§ Data shown:

════════════════

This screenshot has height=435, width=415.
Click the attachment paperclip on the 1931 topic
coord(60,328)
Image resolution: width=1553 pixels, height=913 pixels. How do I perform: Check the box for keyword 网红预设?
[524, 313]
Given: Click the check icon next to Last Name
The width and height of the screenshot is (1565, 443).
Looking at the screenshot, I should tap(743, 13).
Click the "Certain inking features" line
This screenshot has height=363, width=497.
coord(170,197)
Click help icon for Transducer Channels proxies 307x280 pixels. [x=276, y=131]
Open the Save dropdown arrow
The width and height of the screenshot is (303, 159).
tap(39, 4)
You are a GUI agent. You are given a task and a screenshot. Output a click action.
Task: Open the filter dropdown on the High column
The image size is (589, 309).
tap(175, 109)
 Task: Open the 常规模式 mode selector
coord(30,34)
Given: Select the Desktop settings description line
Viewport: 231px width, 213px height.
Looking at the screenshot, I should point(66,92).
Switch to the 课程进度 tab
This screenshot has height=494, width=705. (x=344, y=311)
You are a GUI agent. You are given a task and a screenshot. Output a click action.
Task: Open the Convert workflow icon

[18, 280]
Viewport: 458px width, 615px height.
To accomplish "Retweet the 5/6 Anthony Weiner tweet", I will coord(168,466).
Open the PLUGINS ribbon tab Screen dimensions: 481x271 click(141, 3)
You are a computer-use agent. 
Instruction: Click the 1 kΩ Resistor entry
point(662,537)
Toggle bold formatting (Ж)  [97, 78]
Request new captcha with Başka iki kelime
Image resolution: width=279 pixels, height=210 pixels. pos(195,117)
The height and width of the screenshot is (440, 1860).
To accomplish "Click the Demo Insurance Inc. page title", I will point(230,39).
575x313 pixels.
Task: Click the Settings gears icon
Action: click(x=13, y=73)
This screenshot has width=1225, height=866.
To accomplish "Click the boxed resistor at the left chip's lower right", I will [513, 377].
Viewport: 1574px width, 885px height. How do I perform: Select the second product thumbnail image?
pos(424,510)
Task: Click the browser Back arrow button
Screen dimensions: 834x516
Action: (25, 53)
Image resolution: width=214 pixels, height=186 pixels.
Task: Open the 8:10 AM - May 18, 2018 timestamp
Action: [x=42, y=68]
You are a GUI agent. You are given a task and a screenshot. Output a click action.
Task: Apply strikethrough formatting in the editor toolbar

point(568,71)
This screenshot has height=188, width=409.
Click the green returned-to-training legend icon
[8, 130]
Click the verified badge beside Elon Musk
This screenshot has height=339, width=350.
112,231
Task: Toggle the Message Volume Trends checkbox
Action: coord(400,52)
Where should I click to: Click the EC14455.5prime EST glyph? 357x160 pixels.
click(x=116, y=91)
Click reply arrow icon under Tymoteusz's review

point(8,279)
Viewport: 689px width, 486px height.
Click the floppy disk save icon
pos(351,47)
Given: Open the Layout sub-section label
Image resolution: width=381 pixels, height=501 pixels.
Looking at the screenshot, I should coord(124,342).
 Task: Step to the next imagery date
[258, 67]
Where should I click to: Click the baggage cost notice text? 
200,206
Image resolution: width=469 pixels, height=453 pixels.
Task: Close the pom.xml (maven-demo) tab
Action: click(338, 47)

════════════════

§ What is being asked: All of the lines above should be returned exactly as written.

§ Reply to the task:
This screenshot has height=435, width=415.
Click the attachment paperclip on the 1931 topic
coord(60,328)
Image resolution: width=1553 pixels, height=913 pixels. How do I perform: Check the box for keyword 网红预设?
[524, 313]
Given: Click the check icon next to Last Name
The width and height of the screenshot is (1565, 443).
Looking at the screenshot, I should tap(743, 13).
Click the "Certain inking features" line
This screenshot has height=363, width=497.
coord(170,197)
Click help icon for Transducer Channels proxies 307x280 pixels. [x=276, y=131]
Open the Save dropdown arrow
The width and height of the screenshot is (303, 159).
tap(39, 4)
You are a GUI agent. You are given a task and a screenshot. Output a click action.
Task: Open the filter dropdown on the High column
The image size is (589, 309).
tap(175, 109)
 Task: Open the 常规模式 mode selector
coord(30,34)
Given: Select the Desktop settings description line
Viewport: 231px width, 213px height.
Looking at the screenshot, I should point(66,92).
Switch to the 课程进度 tab
This screenshot has height=494, width=705. (x=344, y=311)
You are a GUI agent. You are given a task and a screenshot. Output a click action.
Task: Open the Convert workflow icon

[18, 280]
Viewport: 458px width, 615px height.
To accomplish "Retweet the 5/6 Anthony Weiner tweet", I will coord(168,466).
Open the PLUGINS ribbon tab Screen dimensions: 481x271 click(141, 3)
You are a computer-use agent. 
Instruction: Click the 1 kΩ Resistor entry
point(662,537)
Toggle bold formatting (Ж)  [97, 78]
Request new captcha with Başka iki kelime
Image resolution: width=279 pixels, height=210 pixels. pos(195,117)
The height and width of the screenshot is (440, 1860).
To accomplish "Click the Demo Insurance Inc. page title", I will point(230,39).
575x313 pixels.
Task: Click the Settings gears icon
Action: click(x=13, y=73)
This screenshot has width=1225, height=866.
To accomplish "Click the boxed resistor at the left chip's lower right", I will [513, 377].
Viewport: 1574px width, 885px height. How do I perform: Select the second product thumbnail image?
pos(424,510)
Task: Click the browser Back arrow button
Screen dimensions: 834x516
Action: (25, 53)
Image resolution: width=214 pixels, height=186 pixels.
Task: Open the 8:10 AM - May 18, 2018 timestamp
Action: [x=42, y=68]
You are a GUI agent. You are given a task and a screenshot. Output a click action.
Task: Apply strikethrough formatting in the editor toolbar

point(568,71)
This screenshot has height=188, width=409.
Click the green returned-to-training legend icon
[8, 130]
Click the verified badge beside Elon Musk
This screenshot has height=339, width=350.
112,231
Task: Toggle the Message Volume Trends checkbox
Action: coord(400,52)
Where should I click to: Click the EC14455.5prime EST glyph? 357x160 pixels.
click(x=116, y=91)
Click reply arrow icon under Tymoteusz's review

point(8,279)
Viewport: 689px width, 486px height.
Click the floppy disk save icon
pos(351,47)
Given: Open the Layout sub-section label
Image resolution: width=381 pixels, height=501 pixels.
Looking at the screenshot, I should coord(124,342).
 Task: Step to the next imagery date
[258, 67]
Where should I click to: Click the baggage cost notice text? 
200,206
Image resolution: width=469 pixels, height=453 pixels.
Task: Close the pom.xml (maven-demo) tab
Action: click(338, 47)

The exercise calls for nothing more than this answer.